La journée de la télévision africaine au Fespaco

JT2.jpg

Une émission produite par sept télévisions africaines et co-produite par Canal France International (CFI) et l’Association privée des producteurs et télévisions d’Afrique (APPTA). C’est le pari de la Journée de la télévision africaine (JTA), qui se déroule depuis ce dimanche à 14h (GMT, heure locale), au cœur de la 22e édition du Festival panafricain du cinéma de Ouagadougou (Fespaco).

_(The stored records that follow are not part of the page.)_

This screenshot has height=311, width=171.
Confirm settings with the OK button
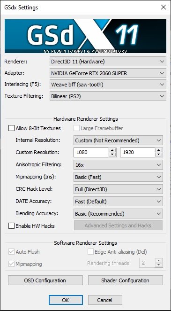(x=66, y=300)
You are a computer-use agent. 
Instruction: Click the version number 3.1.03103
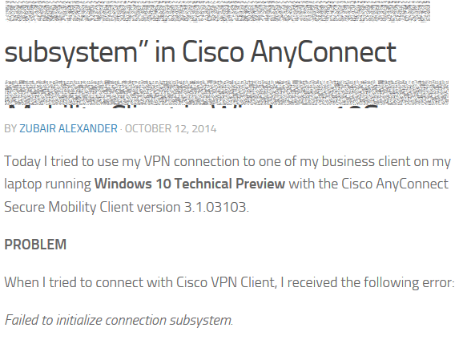point(216,207)
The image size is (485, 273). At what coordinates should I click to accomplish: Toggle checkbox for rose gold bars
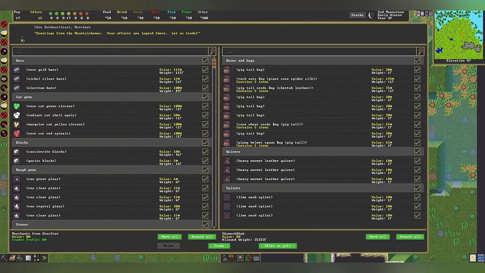point(205,70)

Sept chaînes privées africaines émettent à l’unisson ce dimanche dans le cadre de la première Journée de la télévision africaine (JTA) qui se tient à Ouagadougou, en marge de la 22e édition du Festival panafricain du cinéma de Ouagadougou (Fespaco). Depuis 14h (GMT) et pendant 9h d’antenne, du direct sous la houlette de l’animatrice camerounaise Eva Hendrickx en compagnie de ses nombreux invités, entre autres l’humoriste nigérien Mamame, le ministre burkinabé de la Culture Filippe Savadogo et le cinéaste tchadien Mahamat Saleh Haroun. Mais surtout les productions des télévisons participantes qui défilent sur les écrans de Golfe TV au Bénin, de Canal 3 au Burkina Faso, de Renaissance TV au Burundi, de STV2 au Cameroun, de DRTV au Congo-Brazaville, de RTT au Niger et de 2STV au Sénégal. Objectif : toucher 100 millions de téléspectateurs sur le continent.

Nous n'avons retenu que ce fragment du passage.